Re: First looks - Google Chrome: how does it stack up to the competition?
Quote:
Originally Posted by
directhex
Yeah, nothing kicks a Webkit browser's ass like... a Webkit browser
Wait, what?
Given that both Google and Apple have shouted about the speed of their JavaScript engine I think a comparison of the two would be useful.
Re: First looks - Google Chrome: how does it stack up to the competition?
Comparing web site load times doesn't really tell you anything useful - at least from an end user perspective. What I'd like to know is how much of a performance hit do you get as you increase the number of open tabs?
Quote from Jon von Tetzchner, Opera's CEO:
Quote:
Because Chrome is designed for running web apps, he says, "the focus is on keeping different processes for different windows - that's a very heavy duty thing to do. It's an OS approach rather than a browser approach." And something not considered worth following.
From the original article on the Register.
Anywy, don't trust Google so wont be installing their browser anytime soon.
Re: First looks - Google Chrome: how does it stack up to the competition?
Quote:
Originally Posted by
Vroomparrot
Comparing web site load times doesn't really tell you anything useful
it tells you how quick pages load in different browsers... which is useful...
Re: First looks - Google Chrome: how does it stack up to the competition?
Quote:
Originally Posted by
Vroomparrot
Anywy, don't trust Google so wont be installing their browser anytime soon.
audit the source. base comments in reality.
Re: First looks - Google Chrome: how does it stack up to the competition?
Quote:
Originally Posted by
Vroomparrot
Comparing web site load times doesn't really tell you anything useful - at least from an end user perspective. What I'd like to know is how much of a performance hit do you get as you increase the number of open tabs?
depends how you define "performance hit"
there will, unquestionably, be worse per-tab memory scalability with the chrome design. however, you can monitor the specifics if you like (press shift-esc or visit about:memory), and splitting things into processes essentially means a web page can't crash the browser (a process dies, just carry on as normal)
you also won't ever get the whole-browser slowdown you get when doing "heavy" things in one tab in other browsers - especially on a multivore CPU. this one's frustrating with FF, so eliminating it in chrome is great
Re: First looks - Google Chrome: how does it stack up to the competition?
Quote:
Originally Posted by
cobhc
No need to be sarcastic about it.
That's his "thing"
Re: First looks - Google Chrome: how does it stack up to the competition?
Re: First looks - Google Chrome: how does it stack up to the competition?

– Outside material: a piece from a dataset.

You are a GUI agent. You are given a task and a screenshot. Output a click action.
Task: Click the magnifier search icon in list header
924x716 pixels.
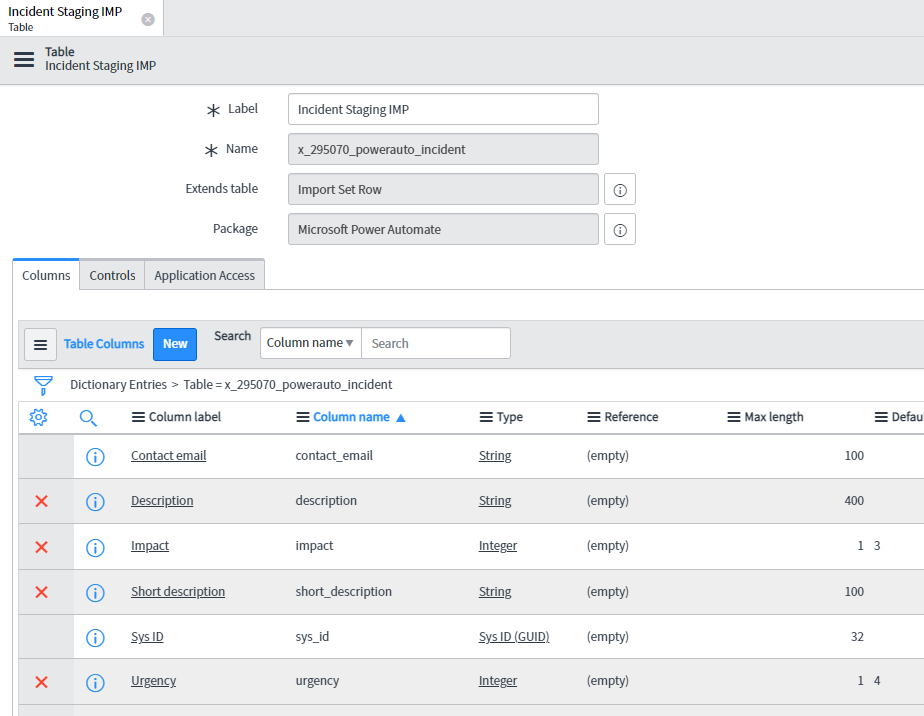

How does it stack up? Answer - not well enough! - yet
Re: First looks - Google Chrome: how does it stack up to the competition?
Apparently this beta release is using an older version of Webkit (v525.13) so some of the recent Webkit development improvements are not present. (According to Neowin)
I don't know how major those improvements are - but something to bear in mind perhaps.
=TcQi=
Re: First looks - Google Chrome: how does it stack up to the competition?
Also quoting Arstechnica:
"as Ina Fried of News.com points out, Chrome's "Omnibar" can also access all keystrokes a user types, and Google will store some of this information along with IP addresses."